Because of the variability inherent in the numbers from visitors bureaus (they’re self-reported by the cities, which may use different sources and methodologies, and 2006 numbers are not yet available at all locales, for example), we looked at another, independent set of numbers: Smith Travel Research (STR) provided data on hotel rooms sold for the year 2006 in the major U.S. metro markets.

Our final list combines these two rankings and adjusts for overnight and day-trip reporting disparities. We weighted each list equally,by dividing each city's visitor and hotel-room number by the average in each category. (The average visitor number in the self-reported visitor category number was 24.8 million; the average in STR’s rooms sold list was 13.7 million.) We then added these two scores to give each city its final score. So, for example, Orlando’s convention and visitor’s bureau reported 47.8 million visitors for 2006. The category average was 24.8 million, giving Orlando a score in the “visitor” column of 1.93 above the average.

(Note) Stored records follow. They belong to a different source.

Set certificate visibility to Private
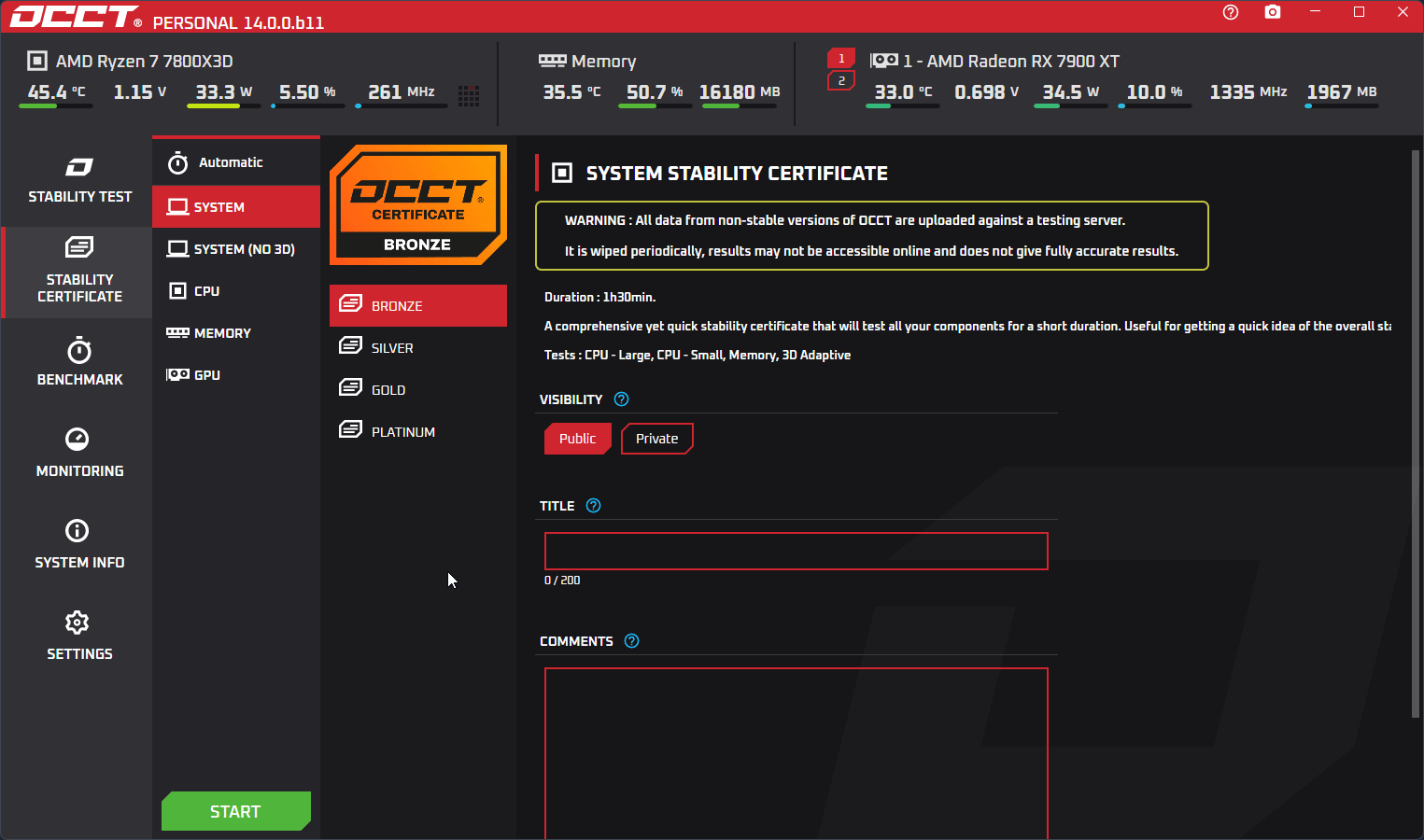click(x=656, y=438)
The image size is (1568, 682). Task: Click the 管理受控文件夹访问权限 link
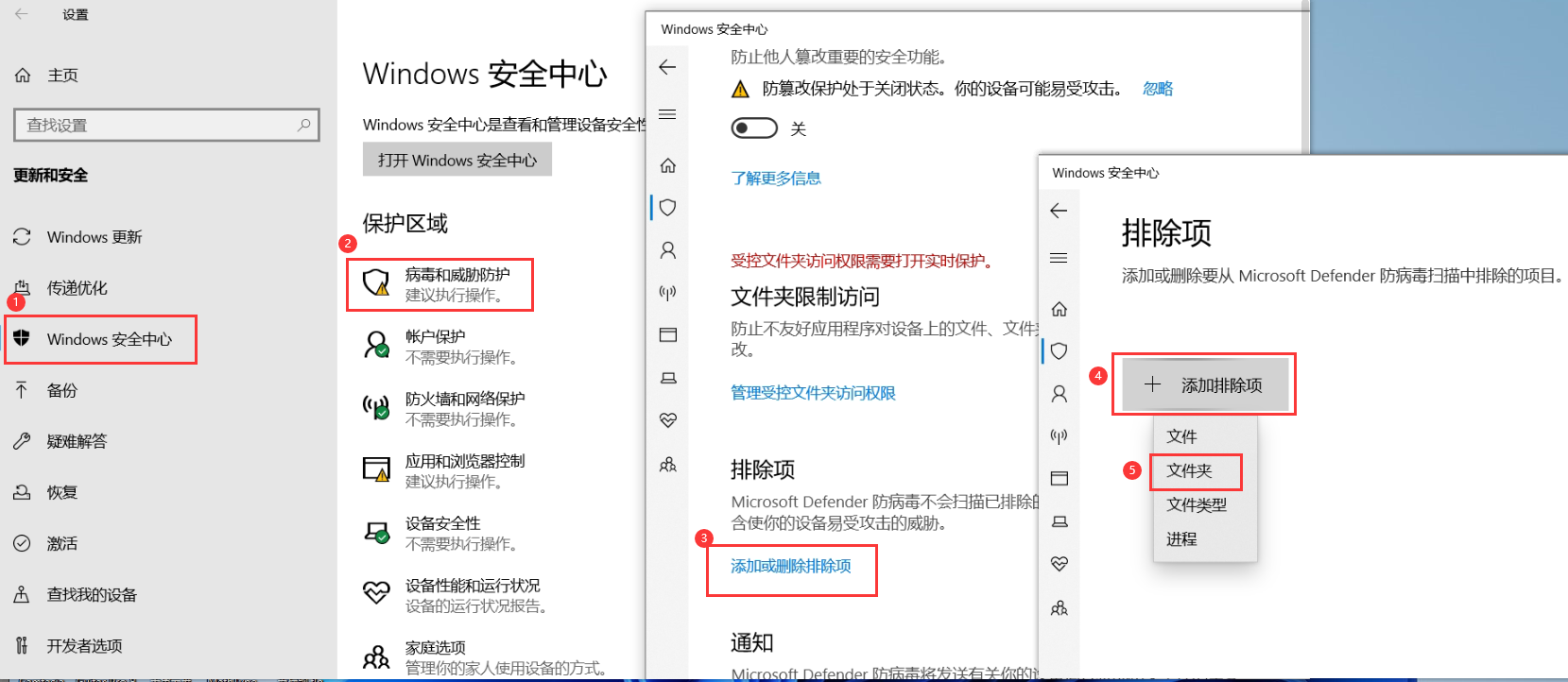pyautogui.click(x=813, y=393)
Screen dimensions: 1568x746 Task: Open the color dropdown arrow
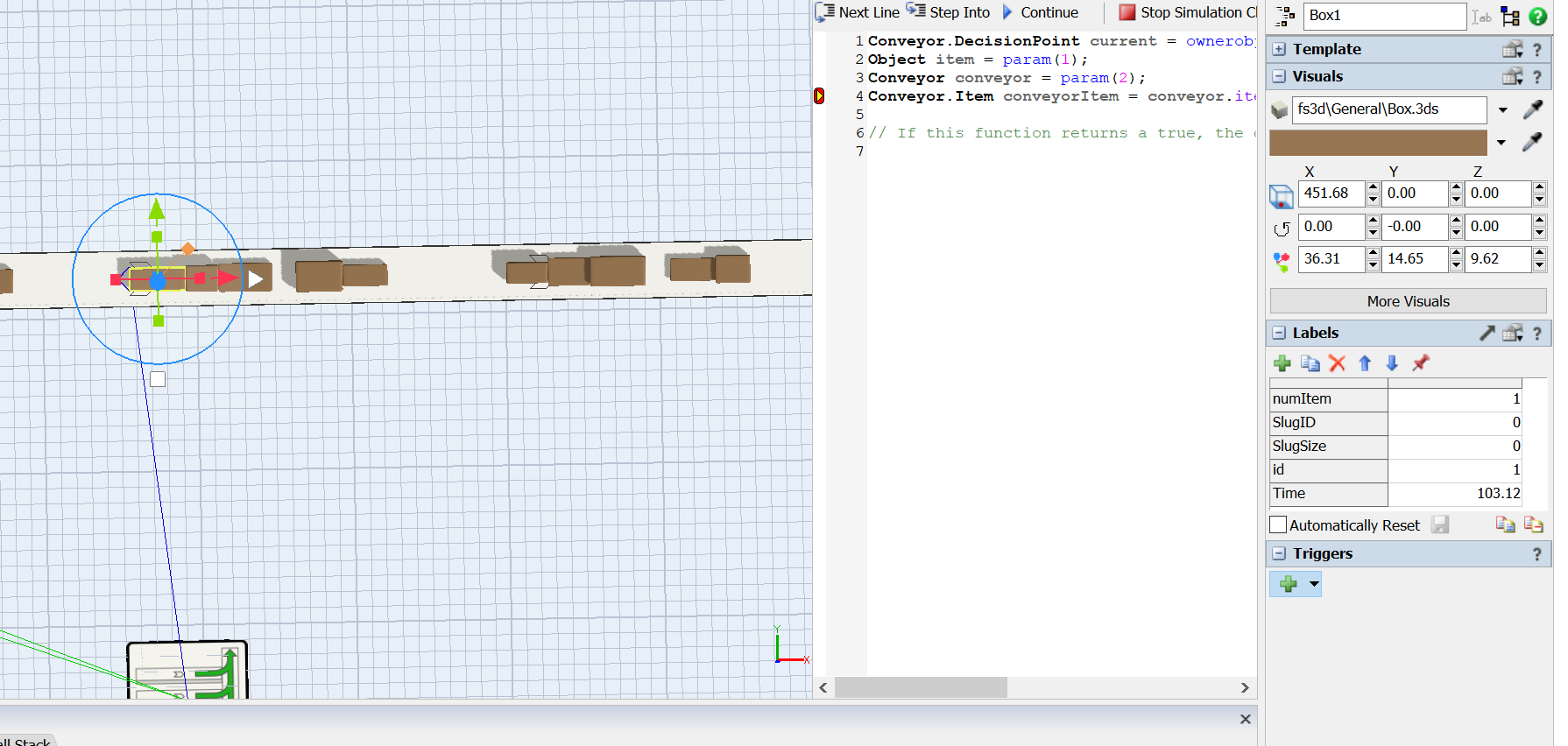1501,143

In the “rooms sold” category, STR reported that Orlando sold 27.2 million rooms in 2006. The category average was 13.7, giving Orlando a score in the “rooms sold” category of 1.98 above the average. Orlando’s final score, then, is 1.93 plus 1.98, or 3.91, putting it in third place overall behind the number one city, which received a 4.5 total. (Click to the slide show to find out which took the No. 1 spot).

Convention and visitor bureaus’ figures are for 2006 unless noted otherwise.